Sunday, March 6, 2011

Bidding War!

A bidding war is what every homeowner wants when selling their house. Today our house was shown three separate times. Made for a long day away, but out of those three separate showings, there were two offers made. I came home in between showing two and three. I had ran to the store and had to put a couple things away. I knew the last showing was my personal realtor and her client, so it was no big deal if I was present while the house was being shown. As soon as she walked in she told me there was a definite offer being made and possibly a second also.

In the time that it took my realtor to show her client my house, the previous realtor came back and handed her the first offer. In my driveway.

Wow. Is this for real? That was fast. Too fast. When my realtor and her client left I was about in tears, when I happened to look outside. I could see the two realtors talking talking to each other. I knew what was coming. I had to do some deep breathing before she came back to the door.

So offer one was good. It's a good solid offer. Offer two just came and it's also another good offer. Offer one is in no rush, and will probably give us until the first week of May. Offer two needs the house ASAP because she is pregnant and only has 8 weeks left. That reminds me so much of where we were when we bought this house. I was pregnant with Taylor then, due at any moment. Fast forward 6 years, and here we are trying to figure out which offer to take to sell our house.

Big, Big decisions to be made.

Hard decisions.

It's real. It's here, whether we like it or not.

Wednesday, March 2, 2011

When I grow up

When I grow up I want to be Oprah. Is it too late? Am I too old? Don't laugh...I think she's a brilliant woman. She annoys the crap out of hubby. To the point he can't stand her. I guess it's because she promotes herself on everything. All her magazine covers, etc. She didn't get to where she is today by chance though...it was hard work and a hell of a lot of determination. I admire that.

I've been watching her network (OWN), and I love to watch the behind the scenes show. I am totally all about the behind the scenes. A year ago I went to The View, and was just in awe of how it all comes together. As brilliant as Oprah is, she has several even more brilliant people working for her as a team. It's amazing. That is something that I could be apart of. Not that I have any experience, mind you. But as stressful as it would be, it would have to be fun. They all seem to really love what they do. That's rare now days.
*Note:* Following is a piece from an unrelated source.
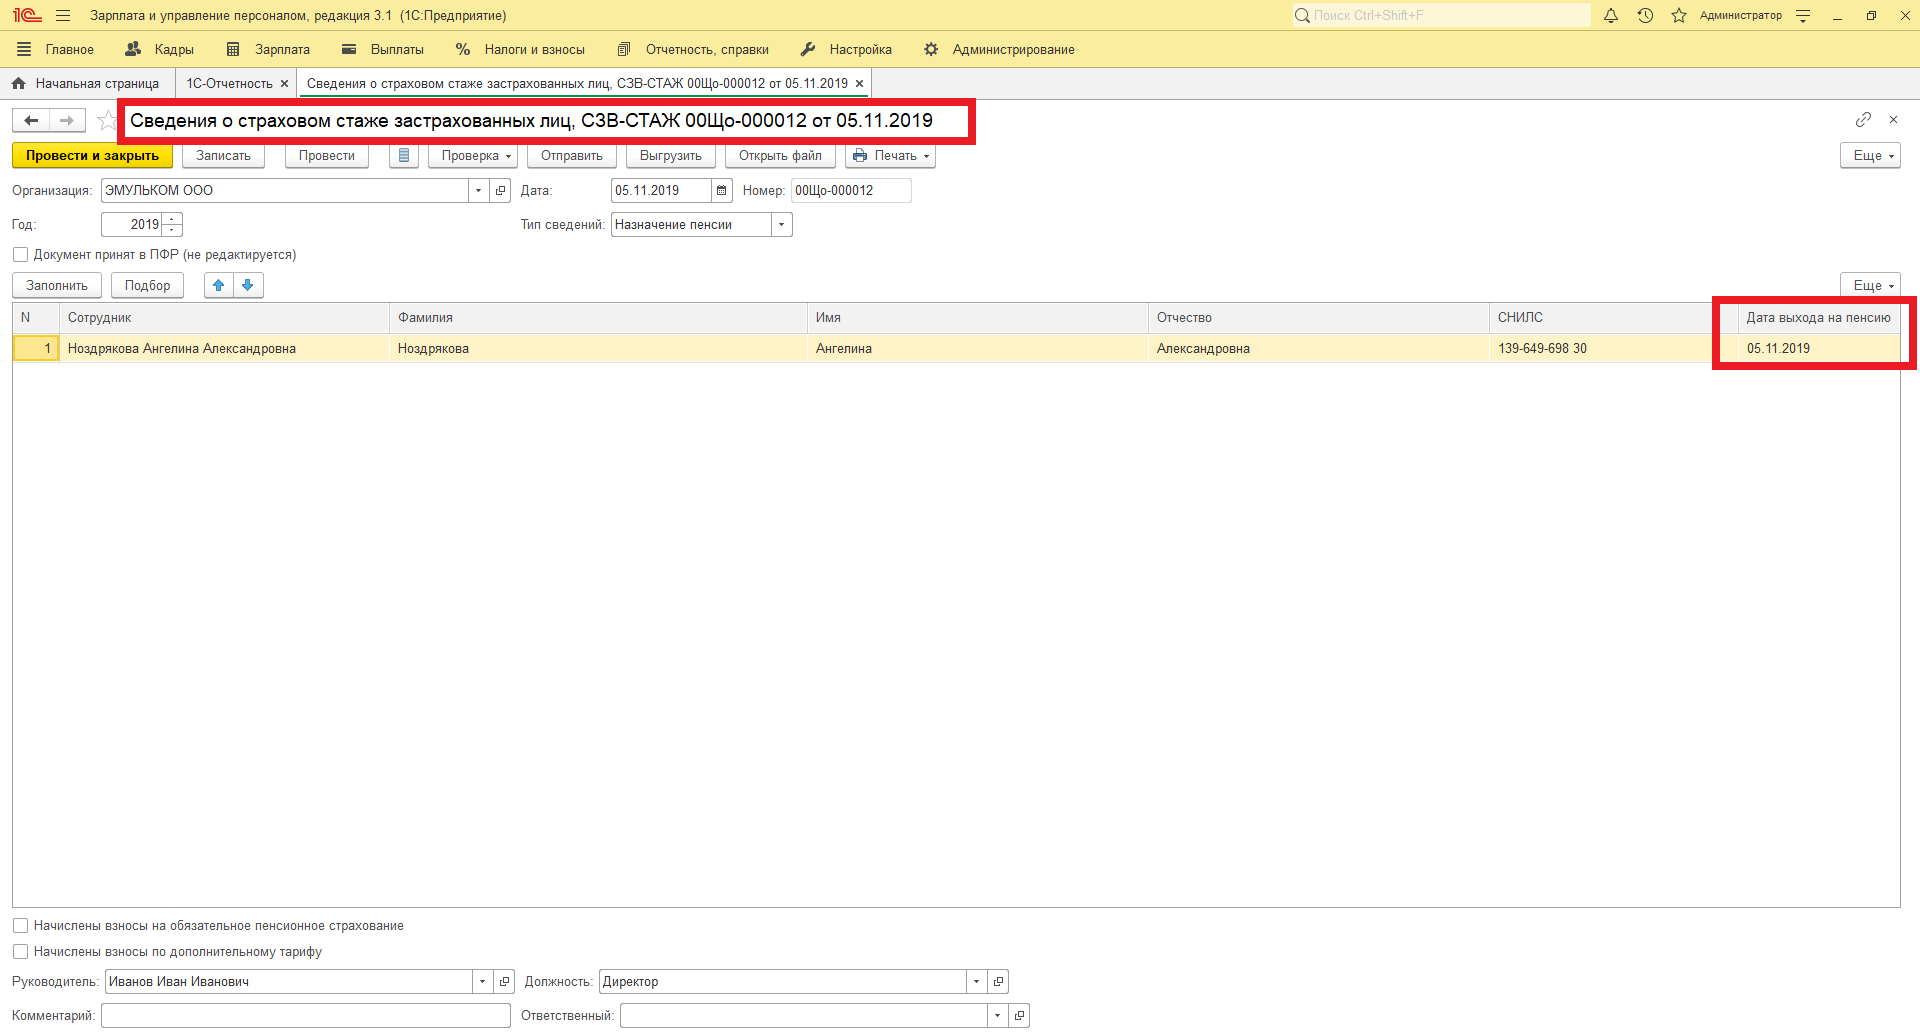This screenshot has width=1920, height=1036.
Task: Open the Организация dropdown list
Action: click(478, 191)
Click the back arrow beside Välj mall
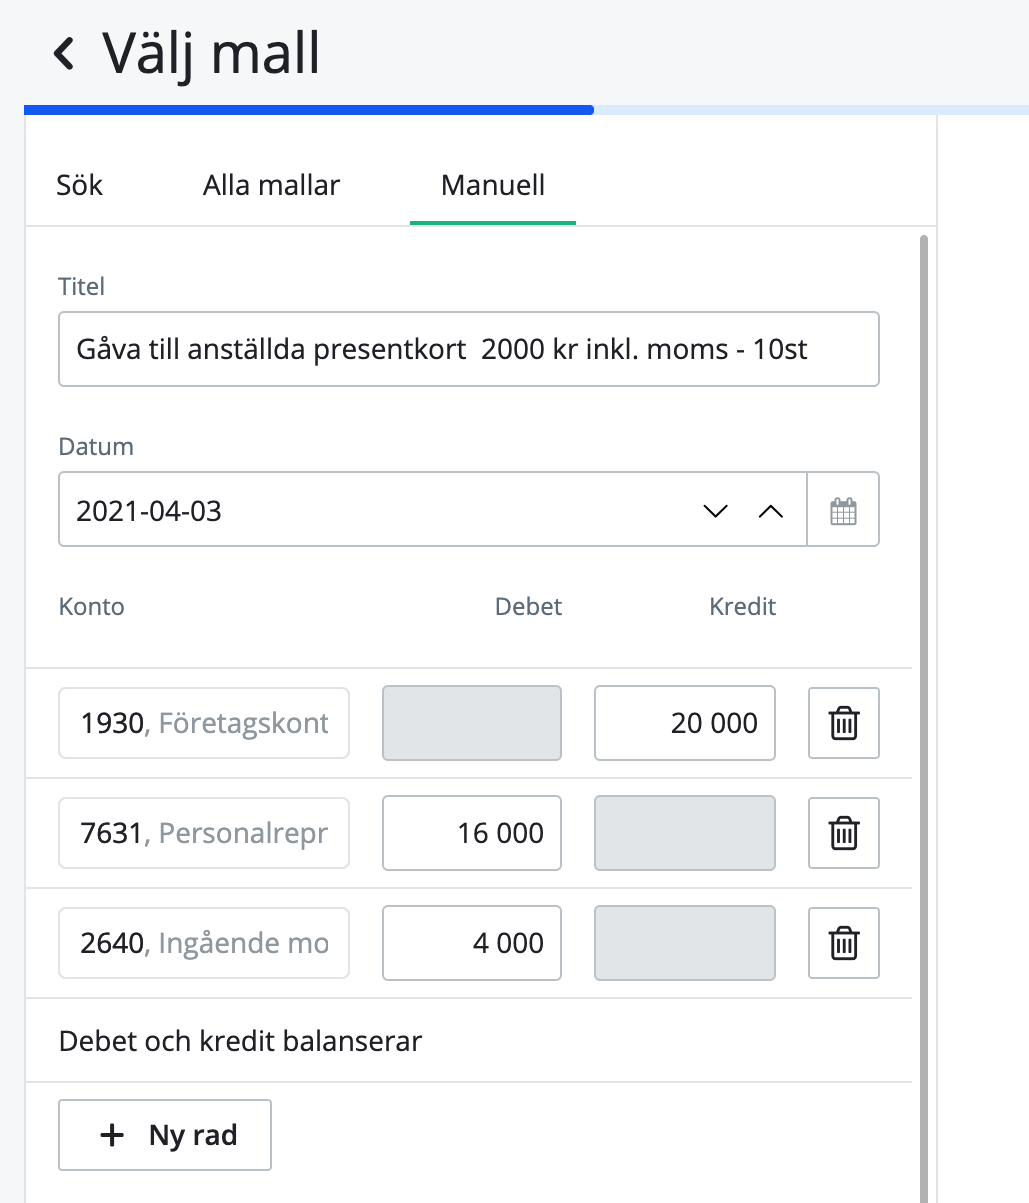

I know I will face having to return to work after we've moved...wonder if I will be able to find something unique that I will love?

Tuesday, March 1, 2011

My house is officially for sale




And all I want to do is rip the sign out of the yard and throw it down the street...wait, scratch that. I would like to put it in the neighbor's yard. Hahaha...evil yes...but he deserves it for being a doushebag. He's the neighborhood scrooge....word around the street is he is letting his son have the house now. Yeah, every 21 year old kid needs a big house to worry about, right?

But...I digress. The sign went in the yard on the 28th of February. Yesterday! The house officially went into the "system" today. The house was shown for the first time this evening! To say this is going to be a whirl wind is an understatement. I'm not ready...I don't think I could ever be ready. I just have to roll with it, so roll with it I will.